COMPARING AUTONOMY AND COLLABORATIVE DYNAMICS IN AGENTIC AI SYSTEMS AND AI AGENTS
Keywords:
AI Agents, Agentic AI, Large Language Models (LLM), Dynamic Reasoning, Autonomous System, Retrieval Augmented Generation (RAG), Ethical AI, Human AI Collaboration, Scalable Intelligent SystemAbstract
The rapid advancement of artificial intelligence has given rise to two closely related yet distinct paradigms: AI agents and agent-based AI systems. AI agents emphasize modular, task-specific automation, often enabled by large language models (LLMs), whereas agent-based systems extend these capabilities through multi-agent collaboration, dynamic reasoning, and persistent autonomy. This article provides a comparative analysis of the two paradigms from both theoretical and practical perspectives, synthesizing insights from foundational research.
We distinguish their architectures, interaction models, and design objectives, and illustrate applications across healthcare, robotics, business automation, and digital ecosystems. Key challenges—including hallucination, coordination gaps, and accountability—are discussed alongside mitigation strategies such as ReAct loops, retrieval-augmented generation (RAG), and causal modeling. Beyond technical considerations, the study examines governance, ethical dimensions, and the broader restructuring of industries driven by agent-based technologies.

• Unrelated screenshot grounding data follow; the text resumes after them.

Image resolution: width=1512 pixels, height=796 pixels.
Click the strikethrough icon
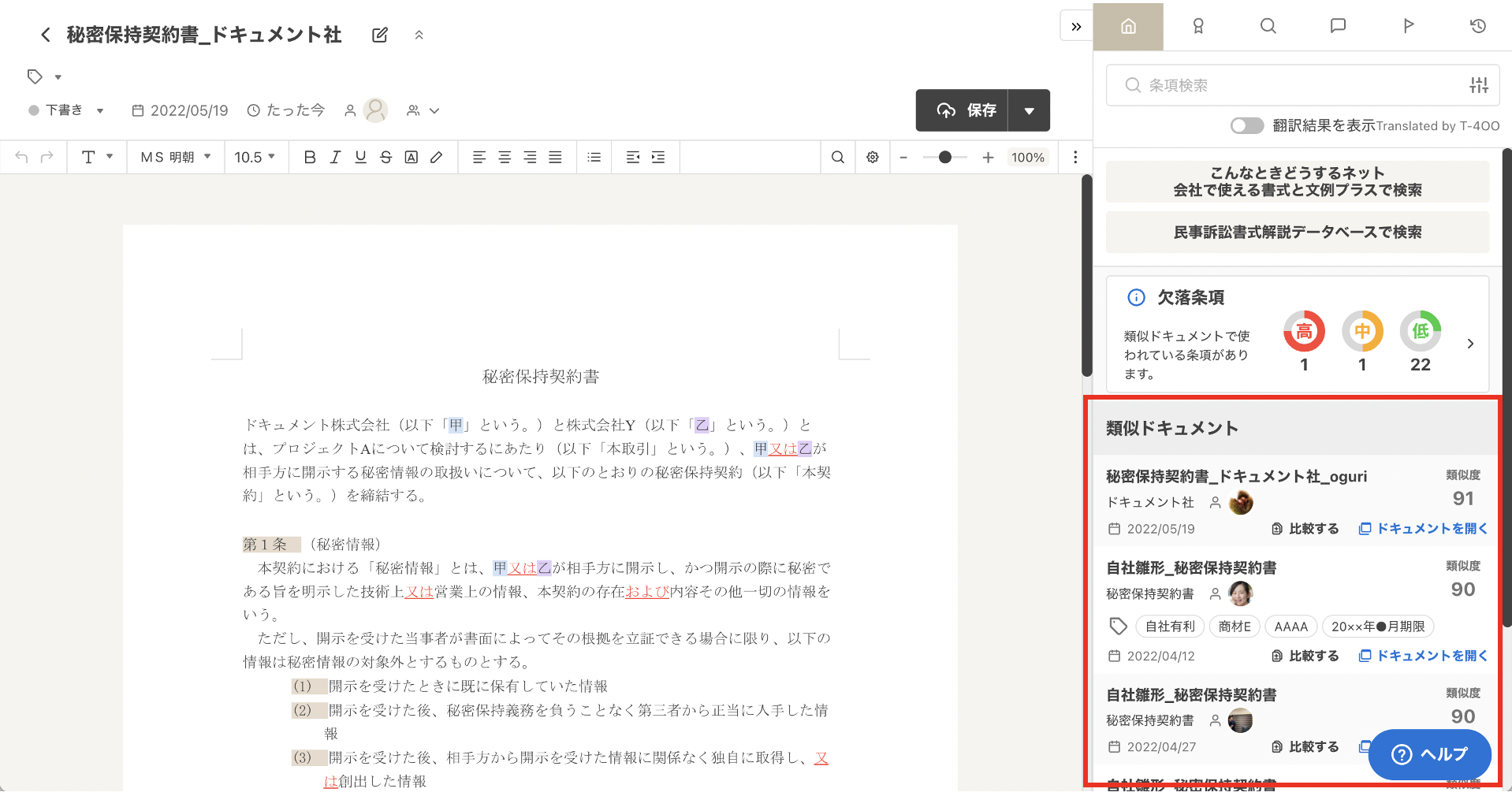(x=385, y=158)
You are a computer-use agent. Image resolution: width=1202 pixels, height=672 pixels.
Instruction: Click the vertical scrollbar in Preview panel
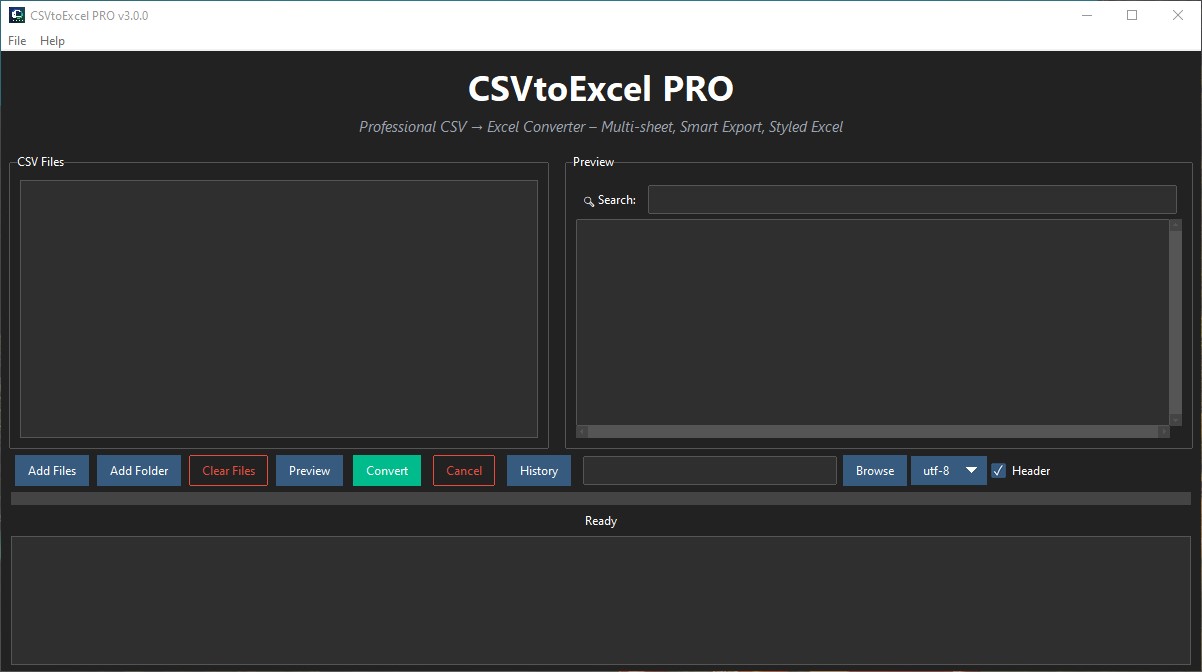[1174, 320]
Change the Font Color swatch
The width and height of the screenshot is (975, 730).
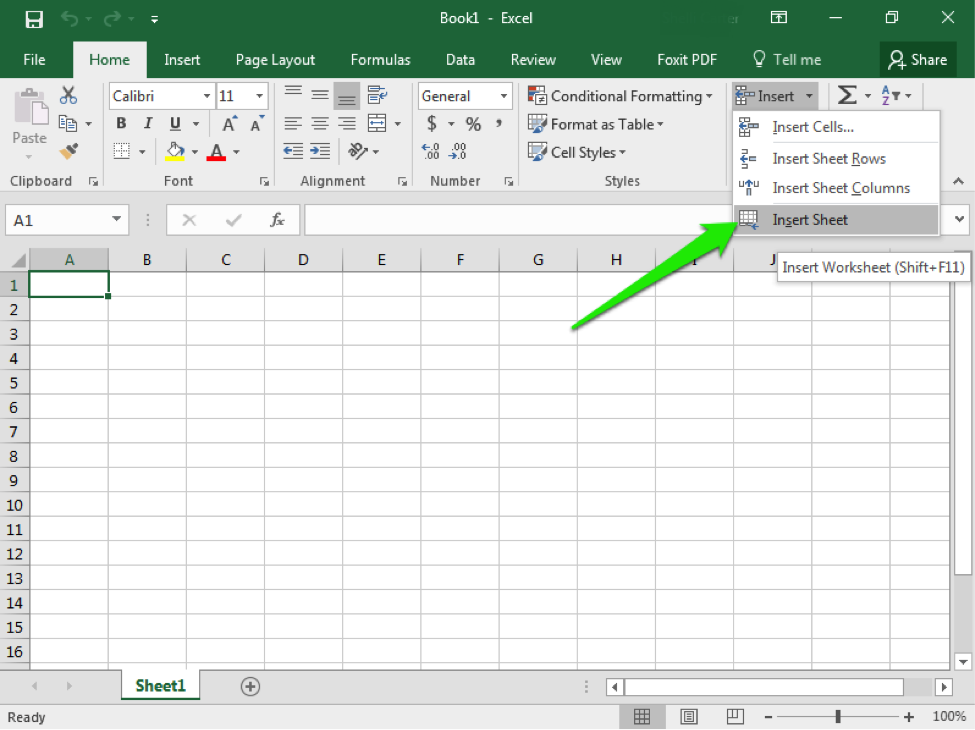[x=217, y=151]
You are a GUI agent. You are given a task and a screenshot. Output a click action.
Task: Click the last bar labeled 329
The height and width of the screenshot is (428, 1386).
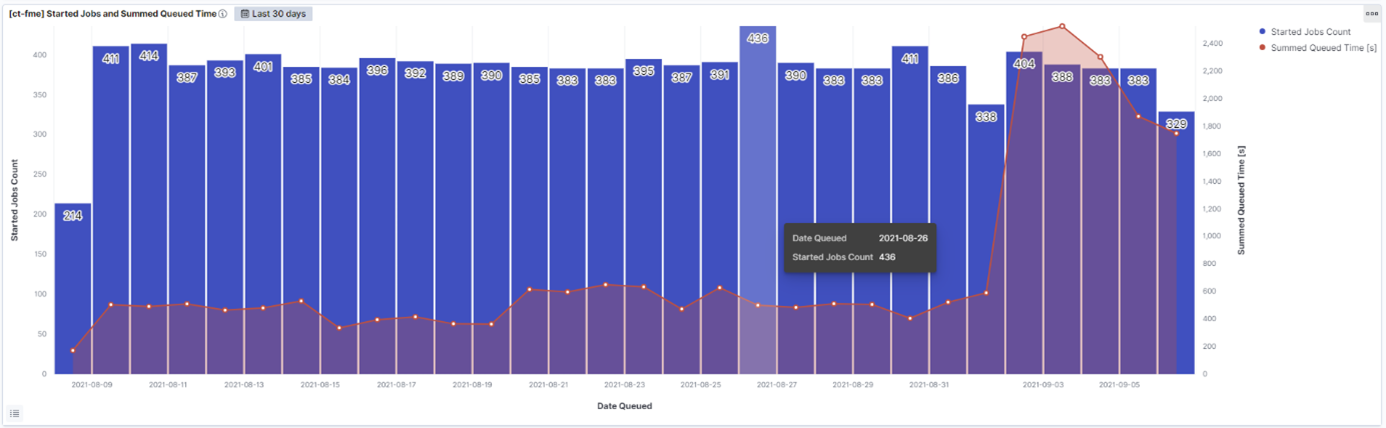click(x=1176, y=250)
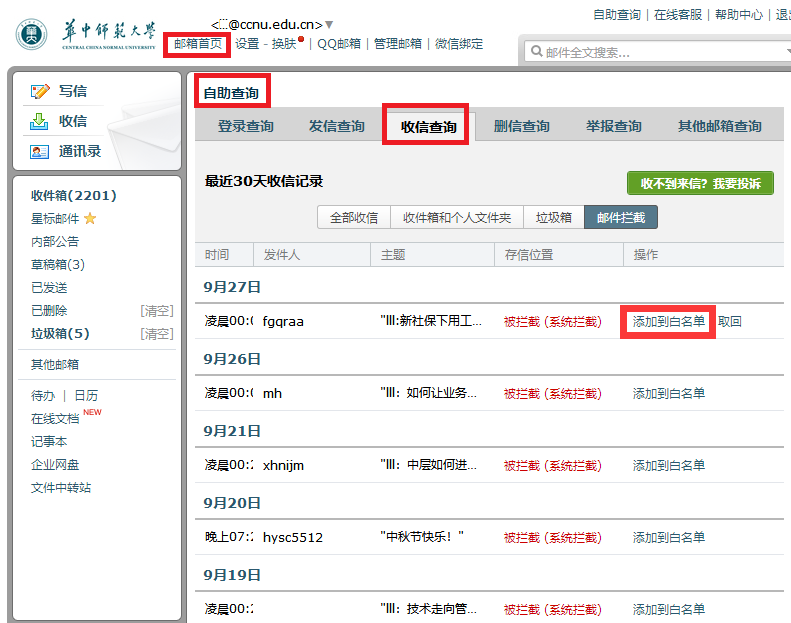Screen dimensions: 791x623
Task: Open the search box dropdown arrow
Action: tap(786, 52)

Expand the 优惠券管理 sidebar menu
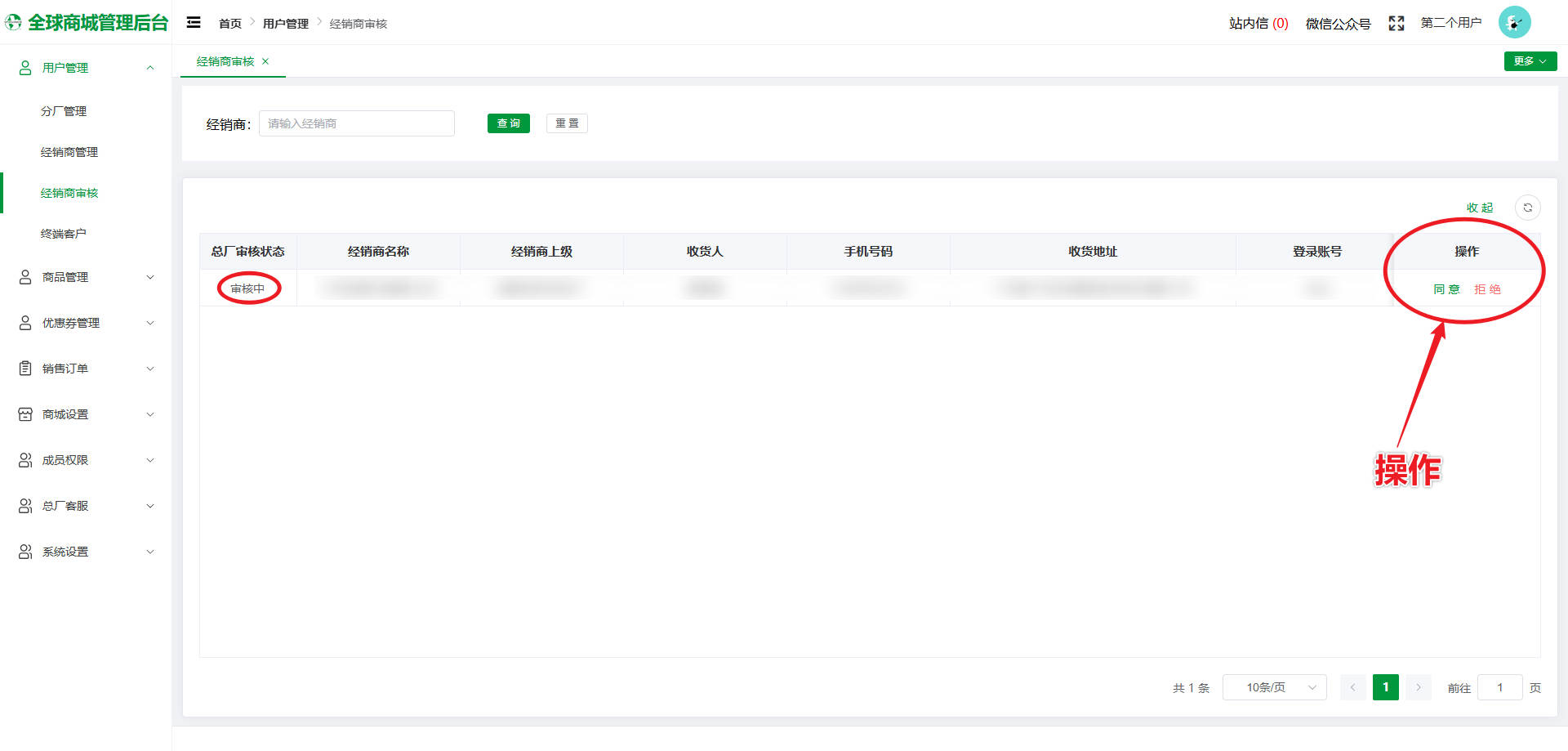[x=86, y=323]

Our contribution lies in proposing a unified framework and roadmap that clarifies terminology, aligns capabilities with real-world complexity, and supports the development of transparent, scalable, and reliable intelligent systems. This synthesis provides actionable guidance for researchers, policymakers, and industry leaders navigating the transition from automated tools to collaborative intelligent agents.